Sunday, May 1, 2011

Real Implications of Automated Cars

In case anyone had forgotten, I really want a car that drives itself. I don't like to drive. I find it to be a waste of time. I liked buses in the Denver-Boulder area, but the system in SA, especially where I live, isn't up to the same level and my life here doesn't support that. Just the ability to read during commutes was great for me. I would get through a lot more of my intended readings if I could sit back and read during my morning and evening commutes.

The ability to do other things while the car drives is only a first-order effect though. It is using the car like we do now, but just more automated. Where things get interesting is when you look at the higher-order effects. The examples that come to my mind are uses of the car that occur without having a licensed driver present. It might take a while longer for these to take effect because people/society will have to truly trust the automated driving mechanism before it will be legal to have the cars really drive themselves without a person who is responsible for them being present. However, I think that point will be reached and that is when the full impact of this change will become apparent.
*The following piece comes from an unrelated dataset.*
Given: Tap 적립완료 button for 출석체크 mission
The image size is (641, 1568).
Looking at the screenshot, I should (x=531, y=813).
There are two main categories that jump out
  • No humans in the car at all.
  • Non-licensed drivers in the car.
The first thought I had related to the initial item was because I see automated cars as needing to have a high level of safety maintenance. Things like cleaning sensors and doing regular checks that they work will be required for legal reasons and for insurance. The work itself will be largely automated and it won't take long before people want to just send their car out to do it while they are at home or at work.

Ever had one of those late night cravings for some type of food that you don't have in the house? Maybe a fast-food pick-up. You don't really need to be there for that. You place the order online (possible on a phone or tablet) then send the car to pick it up. A little extra automation will be needed, but nothing too difficult.
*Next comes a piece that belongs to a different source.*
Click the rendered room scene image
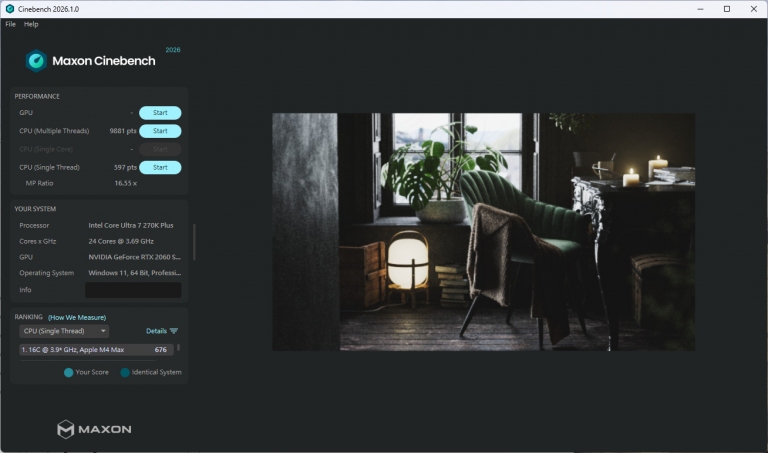 (483, 231)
Remember in the dotcom bubble there were companies that wanted to deliver groceries with online orders? It didn't scale well because of the cost of delivery. If people can simply send their car to pick it up that problem is solved.

This also leads to a new specialized product: mini-cars that don't carry humans, only other stuff. The vehicle that goes to get your combo meal doesn't need to be big enough to carry a human or have the nice seats. Same for all these other tasks. You can have a much smaller device that exists just to transport goods to end users.

The second bullet was normal cars driving without a licensed driver. Driving the kids to school in the morning? Why does a parent have to be there physically? I can see all types of bad social implications of this with parents sending their kids out all the time and never seeing them. Then again, how different is it to do that with your self-driving car versus their bike? Less exercise for the kid, but not less contact with the parent. In fact, with video call capabilities the parent could be interacting with the kid while they are being transported.

Of course, automation is going to alter all types of other things in the world in the coming years. This was just a few thoughts on some of the less obvious implications of cars that drive themselves.